Repeat only the stretch of lines below that runs from the line with "You are a computer-use agent. The" through the line with "Open the marketplace store icon", unaltered.

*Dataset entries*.
-- Opening Marker --
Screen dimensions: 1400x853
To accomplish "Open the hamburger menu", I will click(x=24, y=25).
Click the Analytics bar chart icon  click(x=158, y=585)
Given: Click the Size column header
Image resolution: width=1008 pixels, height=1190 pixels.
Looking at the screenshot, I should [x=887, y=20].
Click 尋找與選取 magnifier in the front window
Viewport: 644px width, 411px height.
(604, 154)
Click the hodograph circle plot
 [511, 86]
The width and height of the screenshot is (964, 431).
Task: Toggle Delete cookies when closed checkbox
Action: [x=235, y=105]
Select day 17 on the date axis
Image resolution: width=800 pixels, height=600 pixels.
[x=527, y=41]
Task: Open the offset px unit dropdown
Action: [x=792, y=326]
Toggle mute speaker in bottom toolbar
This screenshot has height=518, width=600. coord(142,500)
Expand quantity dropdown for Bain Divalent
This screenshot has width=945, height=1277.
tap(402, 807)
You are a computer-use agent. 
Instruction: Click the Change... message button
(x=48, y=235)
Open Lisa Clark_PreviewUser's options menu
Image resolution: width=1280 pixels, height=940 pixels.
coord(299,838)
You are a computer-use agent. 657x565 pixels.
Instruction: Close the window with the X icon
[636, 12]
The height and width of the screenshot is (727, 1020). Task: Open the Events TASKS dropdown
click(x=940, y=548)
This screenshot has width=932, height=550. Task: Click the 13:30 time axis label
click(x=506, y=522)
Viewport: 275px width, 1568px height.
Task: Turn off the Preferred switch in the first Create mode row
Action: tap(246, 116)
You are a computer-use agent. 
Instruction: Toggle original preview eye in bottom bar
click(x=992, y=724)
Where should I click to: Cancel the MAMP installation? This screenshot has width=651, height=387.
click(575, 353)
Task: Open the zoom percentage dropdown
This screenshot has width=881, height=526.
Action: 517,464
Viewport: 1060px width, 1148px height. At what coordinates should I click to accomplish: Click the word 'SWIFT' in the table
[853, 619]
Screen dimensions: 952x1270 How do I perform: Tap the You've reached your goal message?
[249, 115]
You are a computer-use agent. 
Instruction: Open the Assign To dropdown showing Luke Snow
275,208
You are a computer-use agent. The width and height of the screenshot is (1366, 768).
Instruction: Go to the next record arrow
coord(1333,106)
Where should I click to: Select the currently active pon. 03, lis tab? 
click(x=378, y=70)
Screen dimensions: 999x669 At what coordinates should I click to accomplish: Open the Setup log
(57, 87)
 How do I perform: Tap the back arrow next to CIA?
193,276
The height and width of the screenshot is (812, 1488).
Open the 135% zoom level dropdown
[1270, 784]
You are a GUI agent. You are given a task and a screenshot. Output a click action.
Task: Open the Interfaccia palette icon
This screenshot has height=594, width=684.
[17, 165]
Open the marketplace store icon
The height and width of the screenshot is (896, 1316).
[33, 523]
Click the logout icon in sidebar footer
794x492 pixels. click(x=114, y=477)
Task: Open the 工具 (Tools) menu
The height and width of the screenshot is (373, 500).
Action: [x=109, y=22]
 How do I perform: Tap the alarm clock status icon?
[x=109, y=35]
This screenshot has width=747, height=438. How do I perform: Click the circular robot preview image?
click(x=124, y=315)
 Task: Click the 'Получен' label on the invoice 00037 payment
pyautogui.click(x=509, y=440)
-- Closing Marker --
*Task result*.
You are a computer-use agent. The width and height of the screenshot is (1366, 768).
Instruction: Go to the next record arrow
coord(1333,106)
Where should I click to: Select the currently active pon. 03, lis tab? 
click(x=378, y=70)
Screen dimensions: 999x669 At what coordinates should I click to accomplish: Open the Setup log
(57, 87)
 How do I perform: Tap the back arrow next to CIA?
193,276
The height and width of the screenshot is (812, 1488).
Open the 135% zoom level dropdown
[1270, 784]
You are a GUI agent. You are given a task and a screenshot. Output a click action.
Task: Open the Interfaccia palette icon
This screenshot has height=594, width=684.
[17, 165]
Open the marketplace store icon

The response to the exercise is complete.